Work required => Reproduce, please, the line that holds "Tài khoản (14, 2170)" and all later lines through the end of the entries below, exactly; omit pictures.

Exercise input =>
▬▬▬▬▬▬

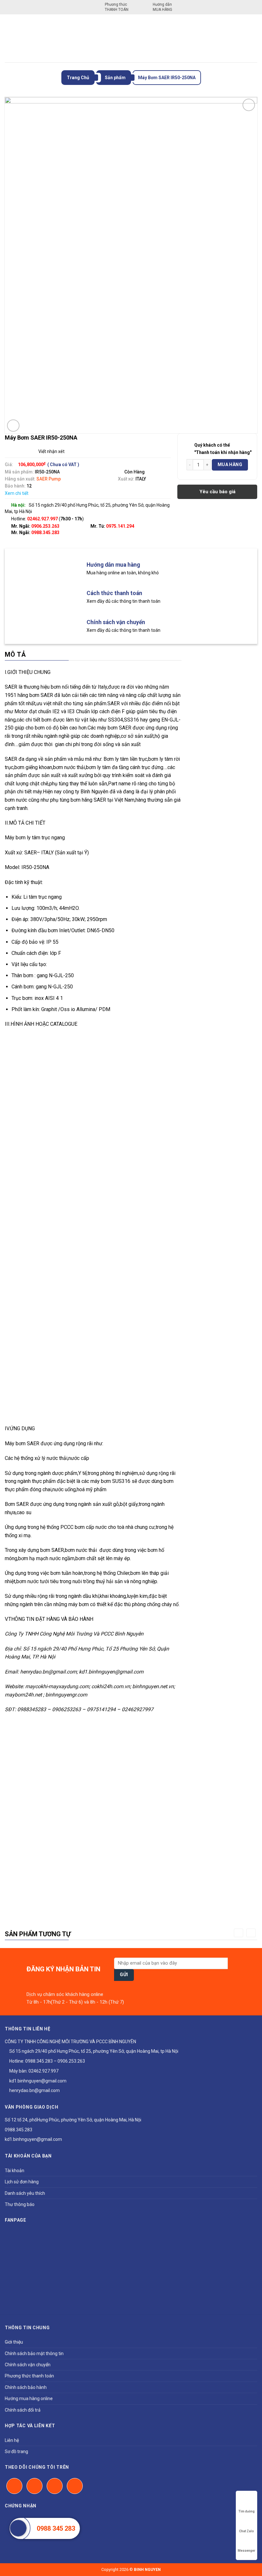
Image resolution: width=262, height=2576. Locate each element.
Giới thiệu (14, 2342)
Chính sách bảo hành (26, 2387)
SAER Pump (48, 478)
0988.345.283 (45, 532)
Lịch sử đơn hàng (22, 2181)
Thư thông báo (20, 2204)
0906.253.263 (45, 526)
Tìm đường (246, 2511)
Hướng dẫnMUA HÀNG (162, 7)
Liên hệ (12, 2440)
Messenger (246, 2550)
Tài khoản (14, 2170)
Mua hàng (230, 464)
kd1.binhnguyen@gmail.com (37, 2080)
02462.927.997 (43, 2071)
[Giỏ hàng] (252, 38)
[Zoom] (13, 425)
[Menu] (8, 38)
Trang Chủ (78, 77)
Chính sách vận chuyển (27, 2364)
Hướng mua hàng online (29, 2398)
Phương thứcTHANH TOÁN (116, 7)
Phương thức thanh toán (29, 2375)
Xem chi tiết (16, 493)
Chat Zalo (246, 2531)
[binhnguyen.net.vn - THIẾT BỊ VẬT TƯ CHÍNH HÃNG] (131, 38)
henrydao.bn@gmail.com (34, 2090)
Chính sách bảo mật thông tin (34, 2353)
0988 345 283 (56, 2528)
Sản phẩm (115, 77)
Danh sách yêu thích (25, 2193)
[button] (238, 1933)
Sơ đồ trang (16, 2451)
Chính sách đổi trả (23, 2410)
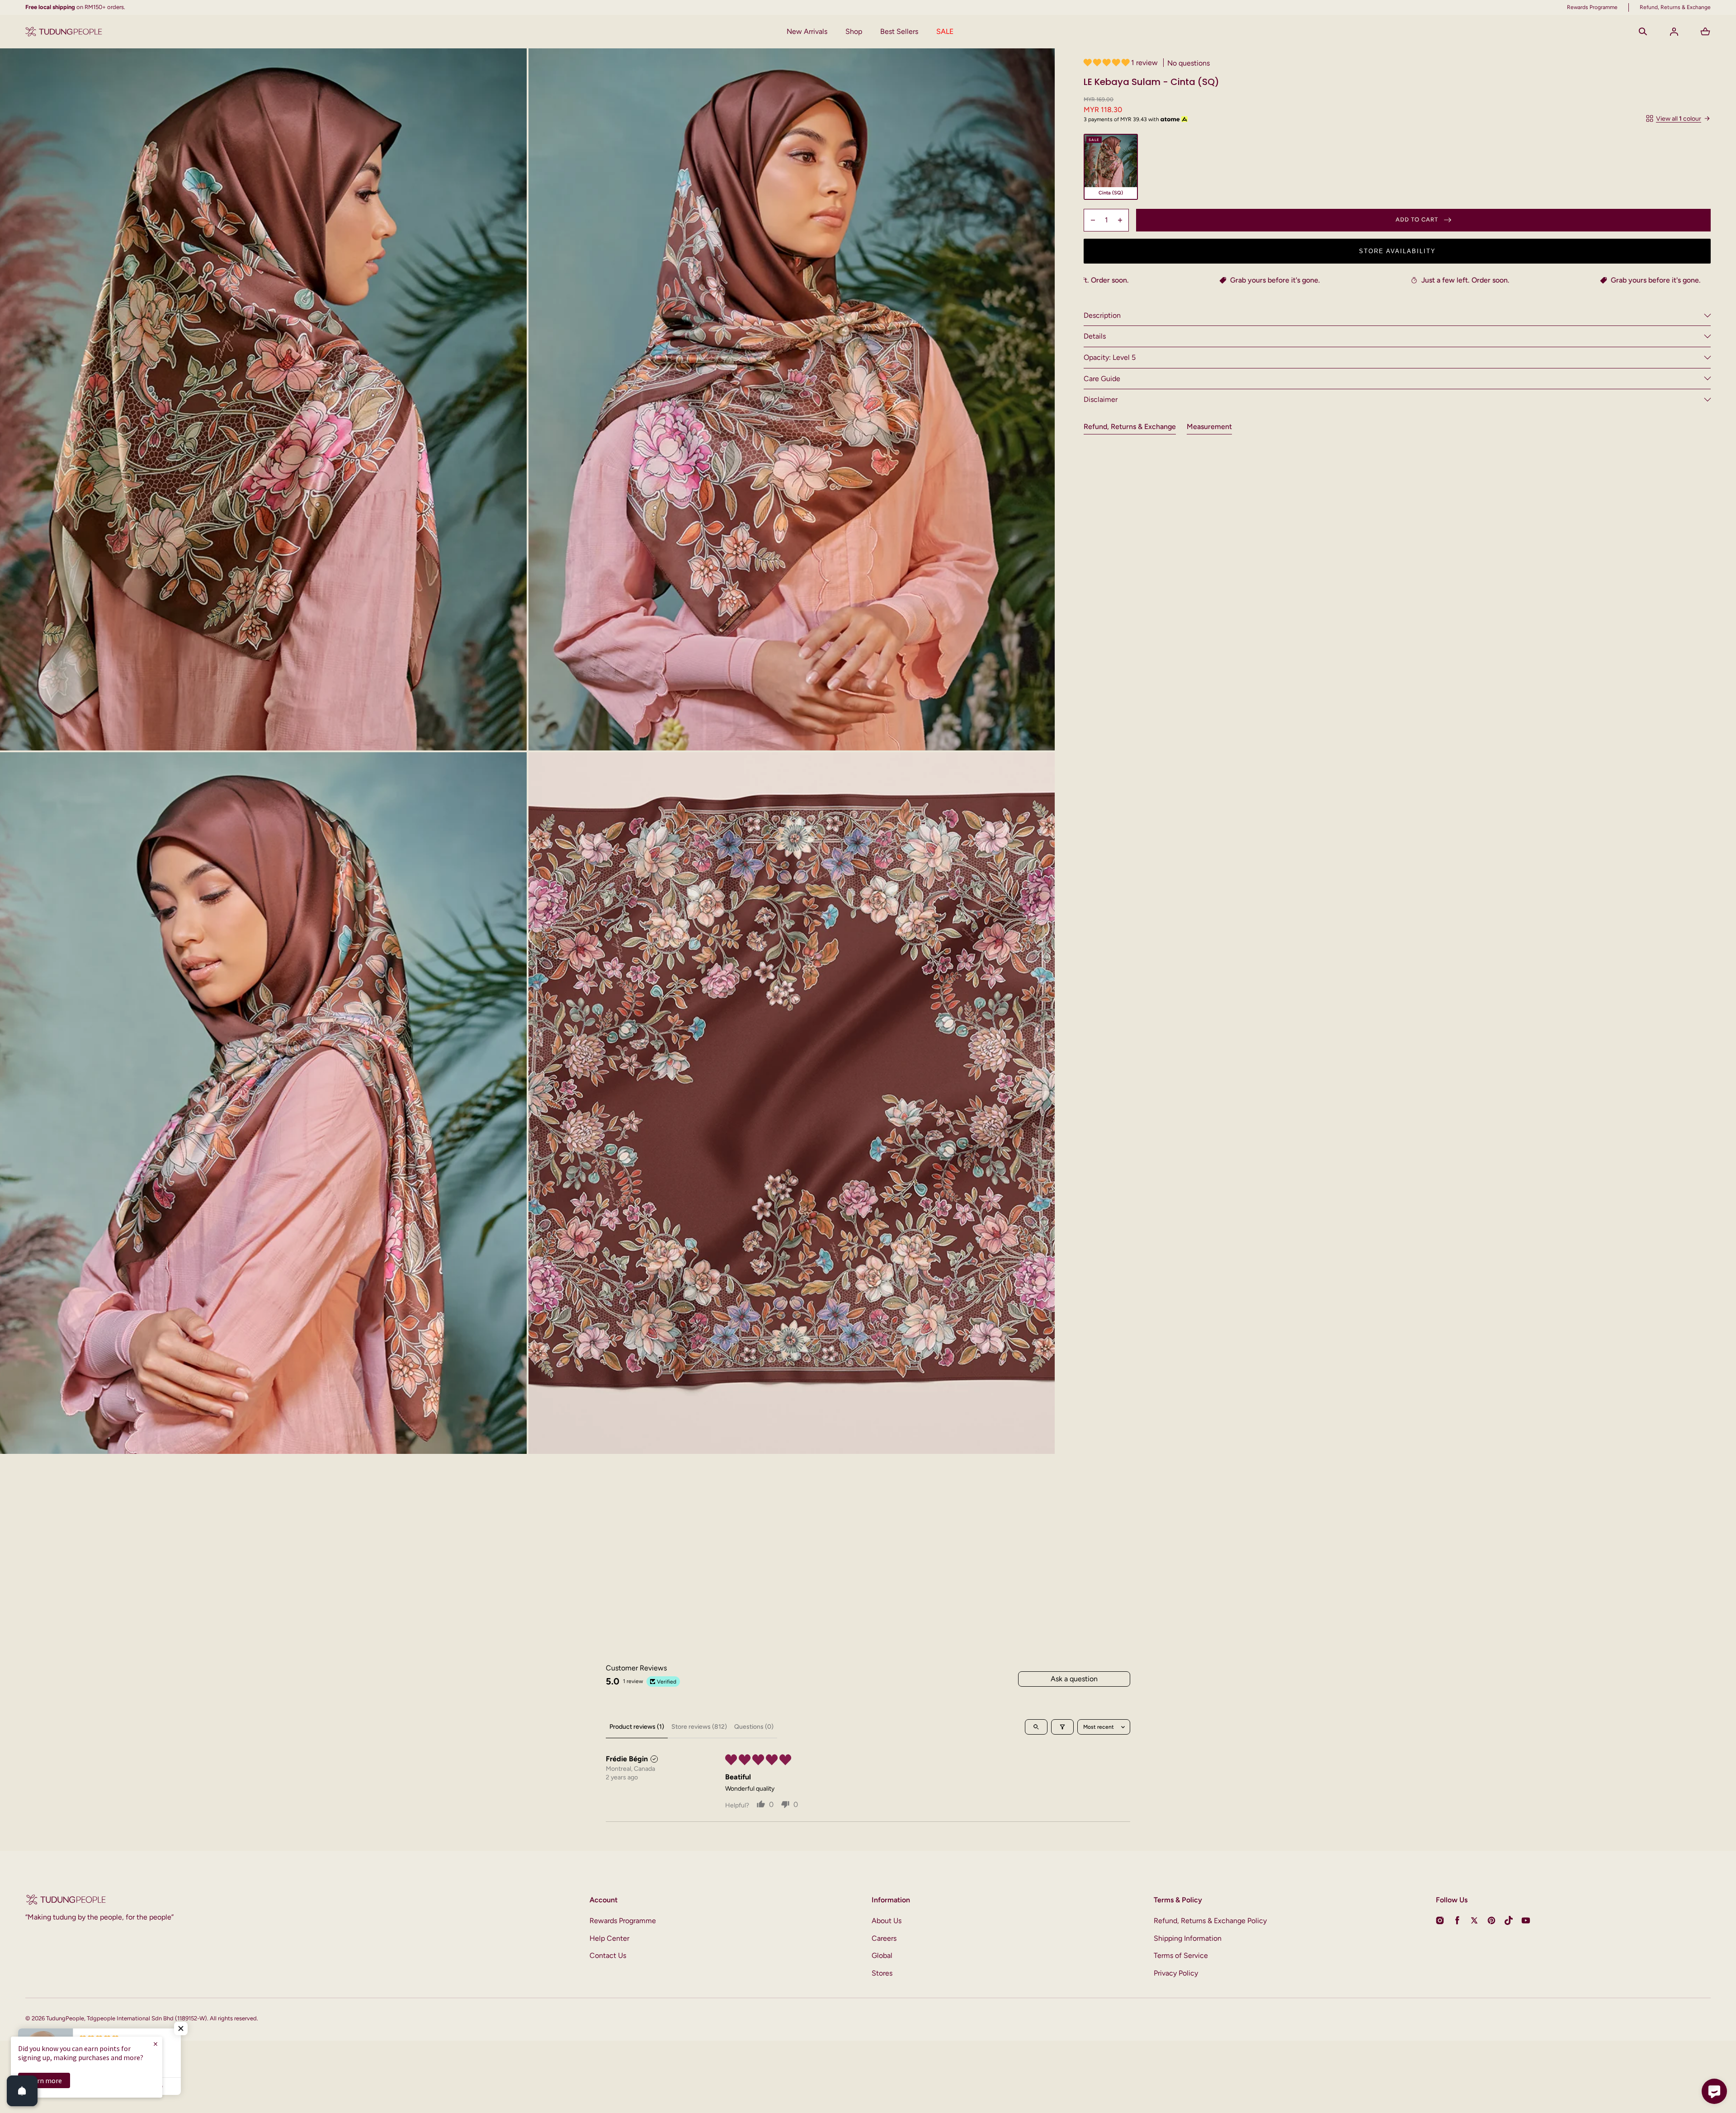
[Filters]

▬▬▬▬▬▬

Exercise solution =>
Tài khoản (14, 2170)
Mua hàng (230, 464)
kd1.binhnguyen@gmail.com (37, 2080)
02462.927.997 (43, 2071)
[Giỏ hàng] (252, 38)
[Zoom] (13, 425)
[Menu] (8, 38)
Trang Chủ (78, 77)
Chính sách vận chuyển (27, 2364)
Hướng mua hàng online (29, 2398)
Phương thứcTHANH TOÁN (116, 7)
Phương thức thanh toán (29, 2375)
Xem chi tiết (16, 493)
Chat Zalo (246, 2531)
[binhnguyen.net.vn - THIẾT BỊ VẬT TƯ CHÍNH HÃNG] (131, 38)
henrydao.bn@gmail.com (34, 2090)
Chính sách bảo mật thông tin (34, 2353)
0988 345 283 (56, 2528)
Sản phẩm (115, 77)
Danh sách yêu thích (25, 2193)
[button] (238, 1933)
Sơ đồ trang (16, 2451)
Chính sách đổi trả (23, 2410)
[Filters]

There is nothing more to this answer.